Reducing the frequency and associated risks of uncontrolled movements while switching without air

 Recommendation R20-01
in PDF [184 KB]

Background

On 22 December 2017, at about 1800 Central Standard Time during hours of darkness, a Canadian National Railway Company (CN) foreman and a helper were performing switching operations at CN’s Melville Yard in Melville, Saskatchewan. The foreman was operating extra yard assignment Y1XS-01 using a remote control locomotive system (RCLS) when the foreman became pinned between the assignment and the lead car of an uncontrolled movement while applying a hand brake. The foreman received fatal injuries. There was no derailment and no dangerous goods were involved.

The Board concluded its investigation and released the report R17W0267 on 10 June 2020.

TSB Recommendation R20-01 (June 2020)

In this occurrence, a foreman was controlling a yard assignment using an RCLS while switching without air in Melville Yard. During switching operations, the foreman became pinned between the assignment and the lead car of an uncontrolled movement while attempting to stop the movement by applying a hand brake. As a result, the foreman received fatal injuries.

Tasks to carry out:
1 – According to the TSB recommendation on switching without air, when did the Board release report R17W0267?
2 – Pick up the TSB recommendation on switching without air after its final sentence and continue it.

Data extract:

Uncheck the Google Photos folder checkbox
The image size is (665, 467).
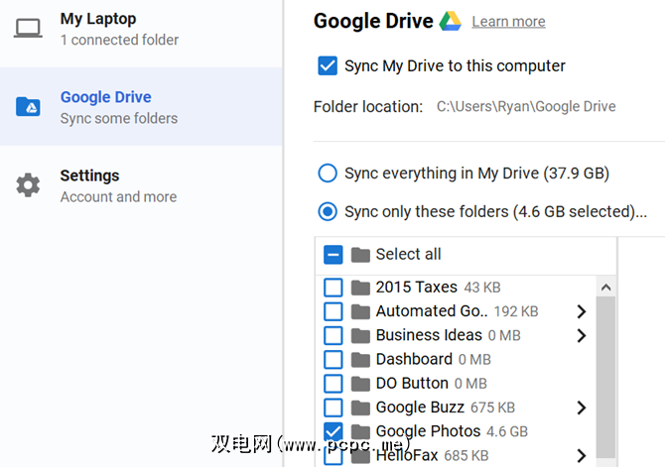333,431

Set of answers:
1 – 10 June 2020

2 –
Uncontrolled movements generally fall into 1 of 3 broad causal categories: loss of control, switching without air, and securement. Since 2016, the TSB has completed 3 investigations,Footnote 1 including this one, involving switching without air. This category of uncontrolled movement uses the locomotive independent brakes only, with no air brakes available on the cars being switched or kicked. The vast majority of these occur in yards.

Similar to this occurrence, TSB occurrence R16W0074 involved relatively inexperienced operators who were conducting switching operations without air in Canadian Pacific Railway (CP)’s Sutherland Yard in Saskatoon, Saskatchewan. The investigation determined that, despite Transport Canada (TC) and industry initiatives, the desired outcome of significantly reducing the number of uncontrolled movements had not yet been achieved. Consequently, the Board was concerned that the current defences were not sufficient to reduce the number of uncontrolled movements and improve safety.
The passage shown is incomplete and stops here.